-1

I have a folder that I scan in a php page, introducing all of the file names (and directory names) into the array called struct, which I have to then analyze and check two things:

1) if the filename matches a pattern of 5 to 8 lowercase letters followed by and underscore, two numbers and ends with the .jpg extension, for which I tried using

$pattern = '~[a-z]{5,8}_\d{1,2}\.jpg~';

2) get the number from the file name and pass it as an int, for which I tried using

$getnumber = '~(?<=_)\d+(?=\.)~';

The first pattern seems to work, even when called upon with

if ((preg_match($pattern, $entry) === 0) && (!in_array($entry, $wrongformat)))

but trying to get the numbers of the files with

$temp[] = preg_grep($getnumber, $struct);
print_r($temp);

returns 1 in every element. How can I get the actual number inside the file name?

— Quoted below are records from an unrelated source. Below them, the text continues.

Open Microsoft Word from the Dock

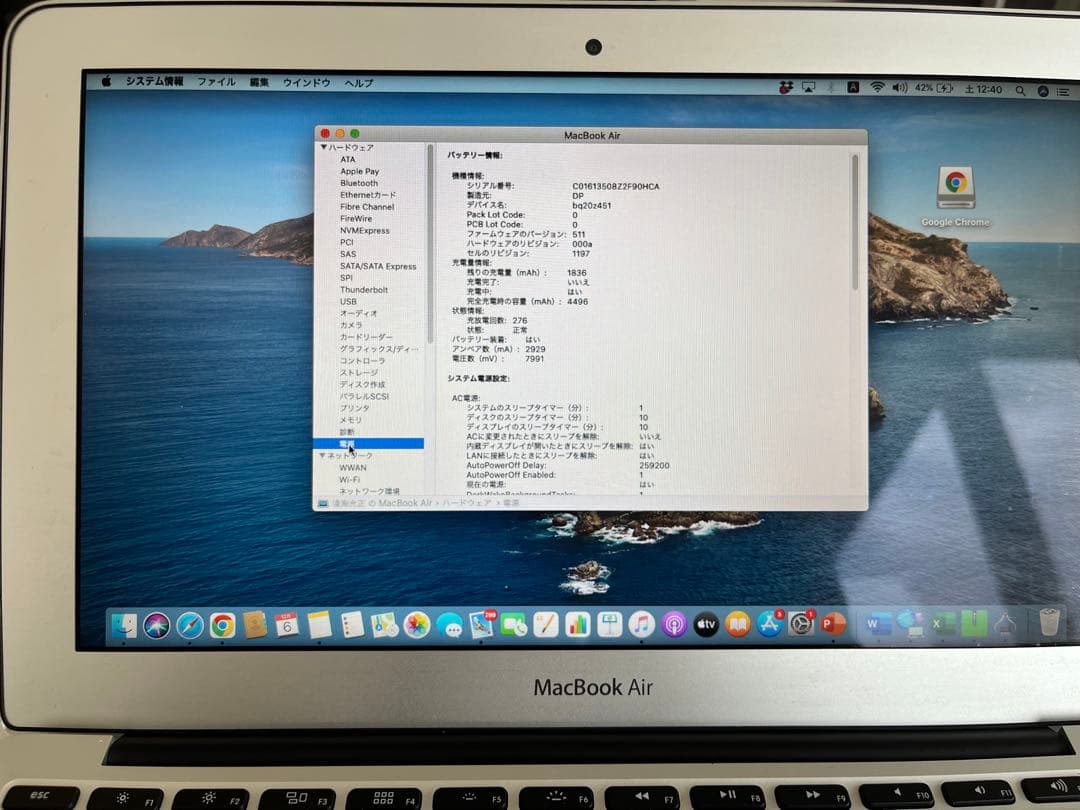[877, 623]
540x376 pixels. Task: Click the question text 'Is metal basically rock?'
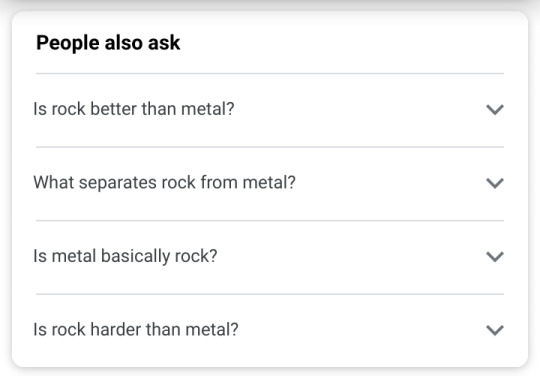(125, 256)
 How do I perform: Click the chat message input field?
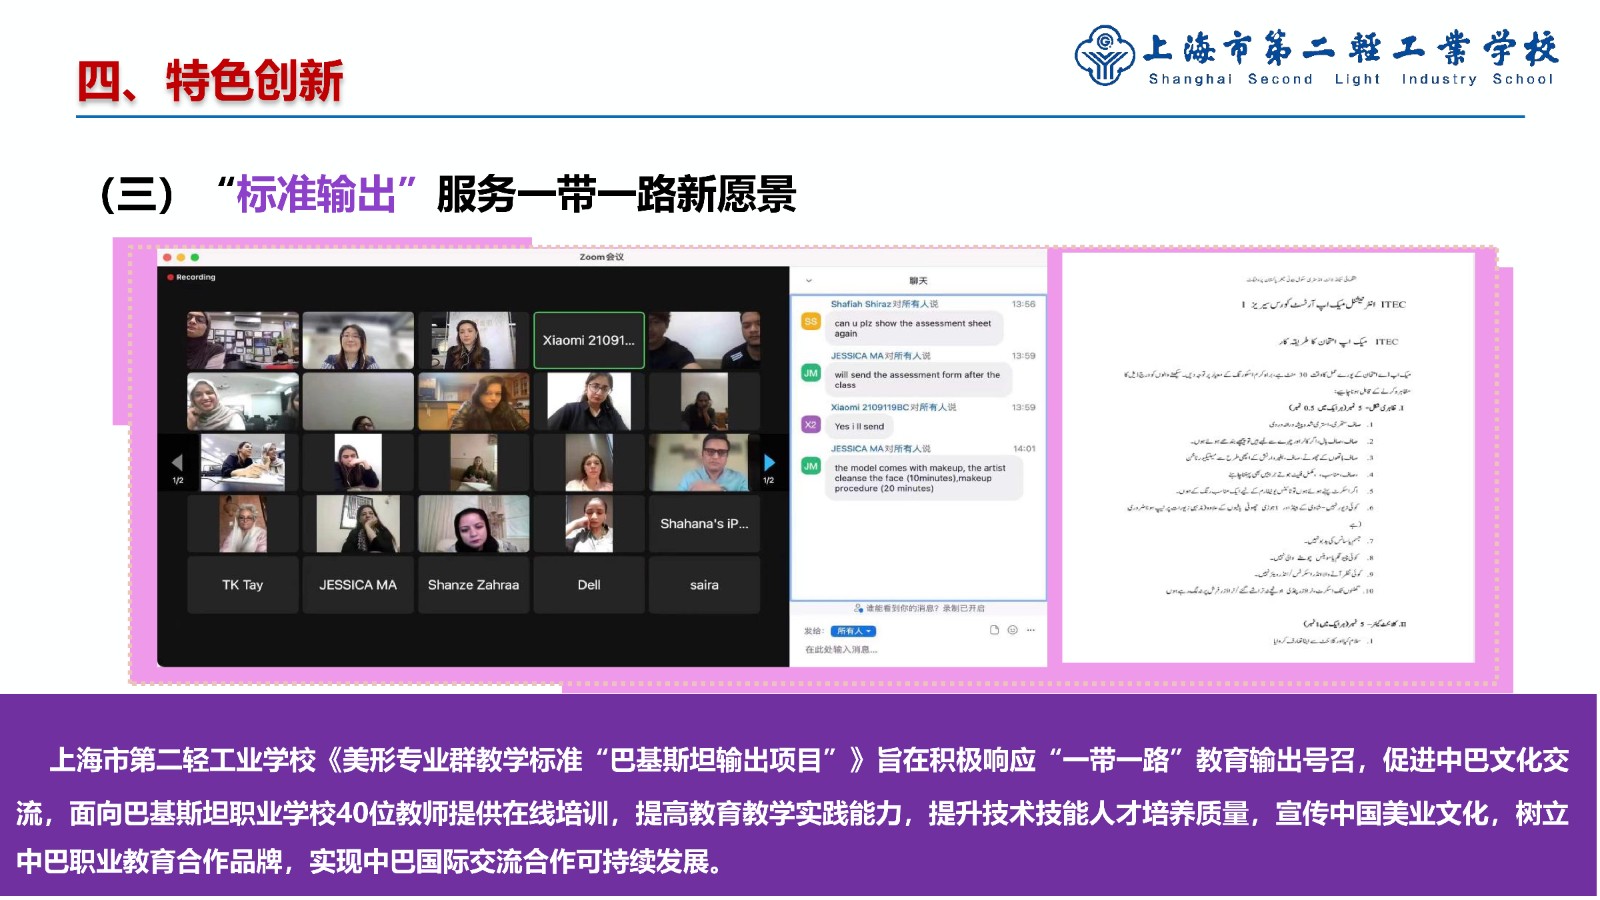[x=900, y=650]
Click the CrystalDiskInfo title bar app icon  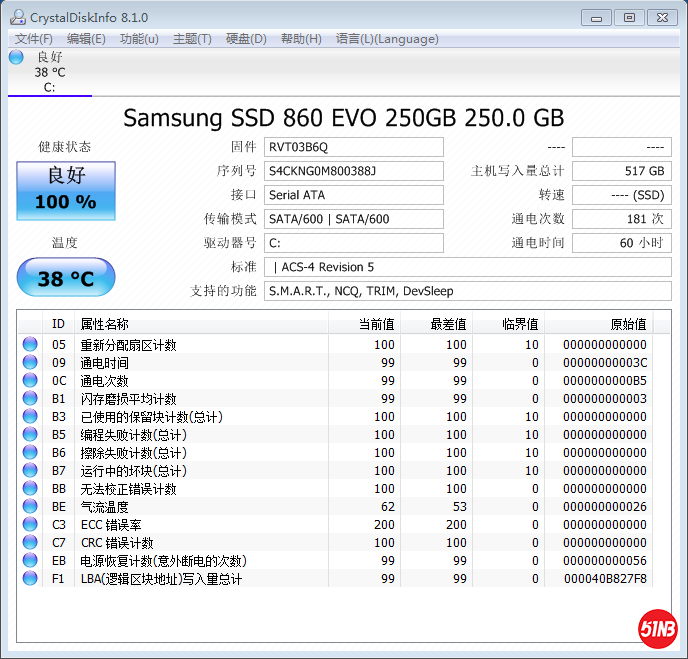16,17
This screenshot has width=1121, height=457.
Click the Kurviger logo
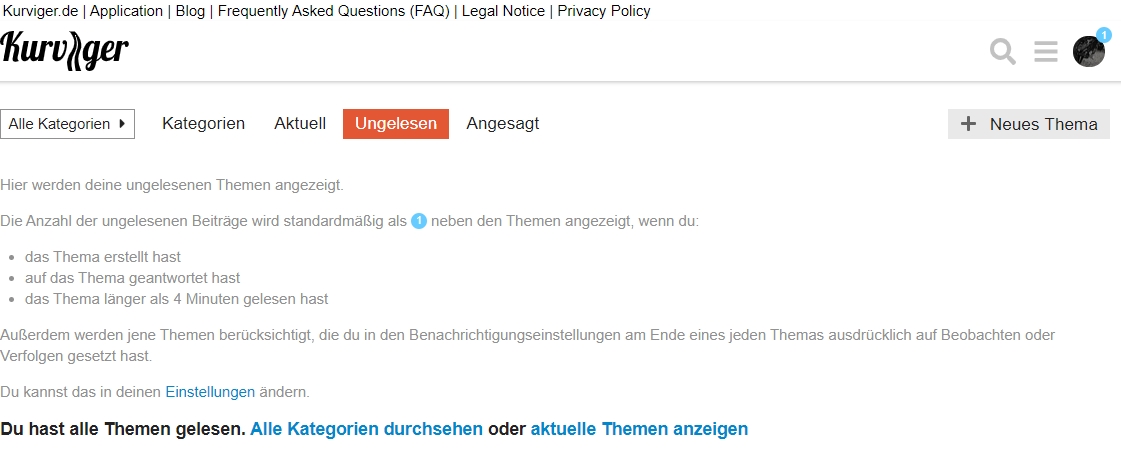pyautogui.click(x=65, y=50)
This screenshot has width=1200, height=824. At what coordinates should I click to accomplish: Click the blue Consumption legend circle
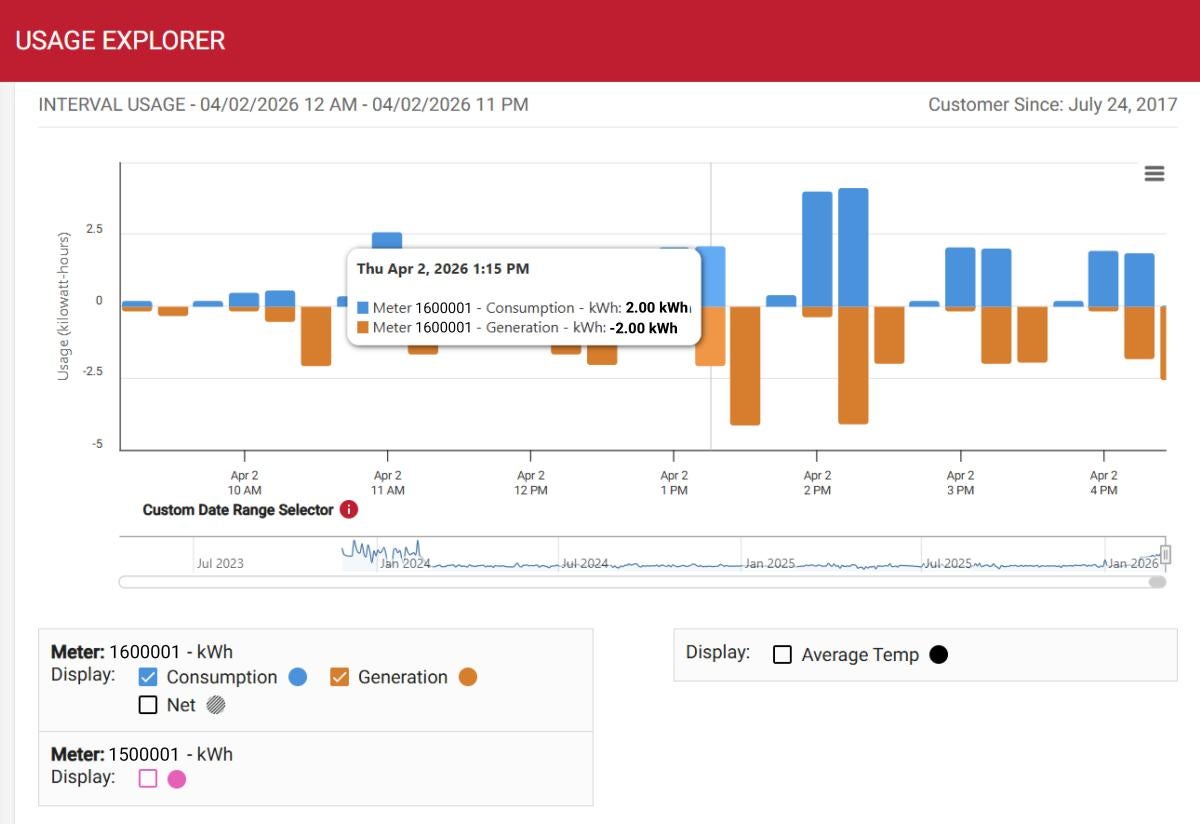click(x=297, y=677)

This is only the tip of the iceberg, it needs to be coordinated with other systems, so using something simple like explode is not something that is usable in the current setup, for various reasons (chief of which is because Boss said so). My current regex experience is 4 hours of Google-fu, so ANY help would be appreciated.

mihneaadr
  • 53
  • 7
  • 1
    Could you give examples of file names with numbers, and perhaps even tell us what numbers you want to extract? Given the first pattern it seems to be something like `ABCDEF12.JPG`? – KIKO Software Jun 14 '19 at 19:04
  • FWIW: [How to get a substring between two strings in PHP?](https://stackoverflow.com/questions/5696412/how-to-get-a-substring-between-two-strings-in-php) Could this be a dupe? – ficuscr Jun 14 '19 at 19:06
  • I suspect you need https://3v4l.org/NFs8K. Please let know if it is what you need. – Wiktor Stribiżew Jun 14 '19 at 20:08

2 Answers2

1

You could do it with a single expression by using a capturing group, allowing you to extract that subpattern. If you have more than one capture group, it will index them in the order that they are defined. Function reference.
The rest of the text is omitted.